I've been with PC Gamer since 2011, and was the Deputy Editor of the UK magazine from 2013-2015. I was bitten by the Dota bug in 2012 and began a column about the game, Three Lane Highway, last year. I've always wanted PC Gamer to expand its competitive gaming coverage, and it's really exciting that we're finally getting to do it.
PC Gamer Pro is a new channel on PCGamer.com dedicated to esports and competitive gaming. We’ve covered this aspect of PC gaming for years, but always in an ad-hoc manner: a column or interview here, an event or giveaway there. Today, that changes. Competitive play now has its own wing of the site, its own full-time editor (hi!) and a plan to make our coverage better, more frequent, and more accessible than it has ever been. While you’ll find all PC Gamer Pro content on the front page of the site, you can also bookmark the channel at www.pcgamer.com/pro.
If you already follow competitive gaming, we’re here to offer you exciting, informative and funny articles about the games you care about. We don’t aspire to replace Reddit, LoL Esports, TeamLiquid or TempoStorm in your daily browsing habit: the esports community has always done an incredible job of providing itself with the material it needs. Instead, we see ourselves as a lighter alternative. We’re going to use our access, our experience in magazine journalism and our sense of humour to entertain you and make you excited to get home and play. We’re here to keep the combo going.

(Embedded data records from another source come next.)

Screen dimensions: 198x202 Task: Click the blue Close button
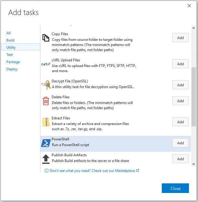pyautogui.click(x=175, y=188)

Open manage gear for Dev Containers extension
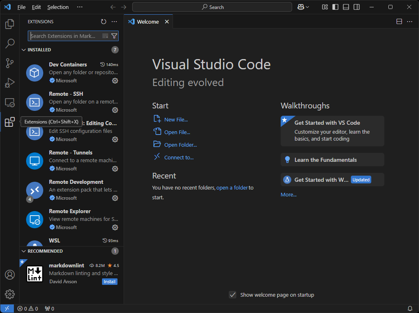[115, 81]
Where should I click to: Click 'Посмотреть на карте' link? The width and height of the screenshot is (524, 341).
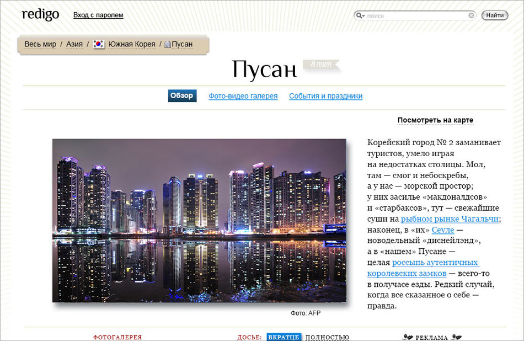point(435,120)
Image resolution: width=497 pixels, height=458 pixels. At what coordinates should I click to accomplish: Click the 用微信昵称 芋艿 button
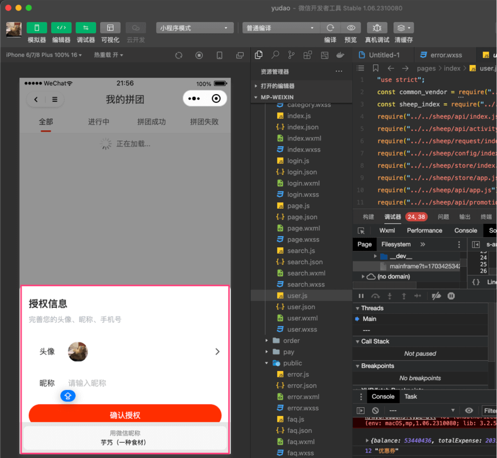coord(125,438)
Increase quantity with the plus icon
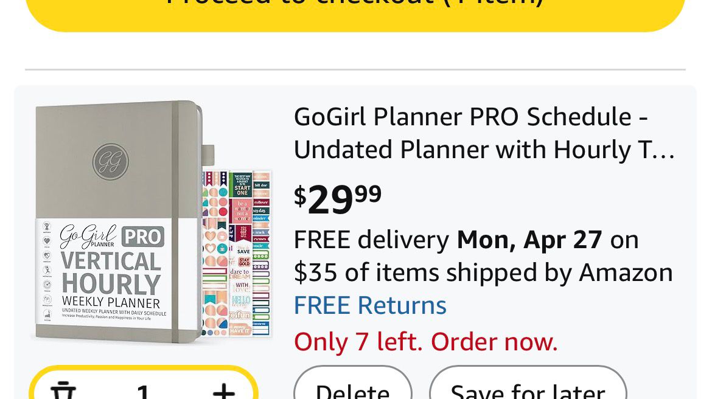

If you don’t follow competitive gaming or find the scene intimidating, we’re here to help. After all, I never expected to find myself in this position. Four years ago, I thought of esports as something that other people understood, but not me. If I hadn't been given the opportunity to cover the third Dota 2 International for PC Gamer, I might never have discovered this brilliant aspect of my hobby.
My dream for PC Gamer Pro is that it'll help other people to make the same discovery for themselves. We’re going to seek out the best, funniest, most exciting moments in professional gaming and present them to you in a way that helps you enjoy them. We're going to work to help you to achieve your own competitive ambitions, too, whether that's climbing the Hearthstone ladder or simply enjoying Dota 2 a little more. As the site grows, I want PC Gamer Pro to support the idea that esports are for absolutely everybody—and to work towards a future where that is inarguably the case.
You can expect new features from us every day of the week. Today’s slate of articles represents the seed of something that we’ll be nurturing for a long time to come—and that’s where you come in. If you think we could be doing something better, we want to hear from you. If there’s a game you’d like to read about that we’re not covering, let us know. If there’s anything we can do to make competitive gaming easier for you to understand or enjoy, we want to do it. You can leave your feedback in the comments or email us at email@example.com.
Right. I’m not going to take up any more of your time: you should be using it to check out our first Dota 2 Q&A featuring PyrionFlax, our massive preview of the League of Legends World Championships group stage, or our interview with North America's best Hearthstone player (he's 14!)—find it all on the homepage. Later in the week, look forward to an in-depth look at the past, present and future of professional StarCraft by Emily Gera; an exclusive look at how Riot design LoL champions by Shaun Prescott; Emily Richardson's ace beginner's guide to watching professional Counter-Strike, and more.
This is just the start. We're playing for the lategame.
Chris Thursten, Editor
A note on community
Comments on PC Gamer Pro articles will be expected to follow the same community guidelines as those anywhere else on the site (short version: ‘don’t be a dick’.) That said, there’s one particular rule that needs reiterating in the context of competitive gaming:
"Meh" is not a valid sentiment. If you don't care, don't reply.
We’ve created PC Gamer Pro for people who care about competitive gaming and for people who want to care about it. If you simply don’t like competitive games that’s fine, but we have a zero-tolerance policy for people who belittle the enthusiasm of others. Comments of this kind will be deleted.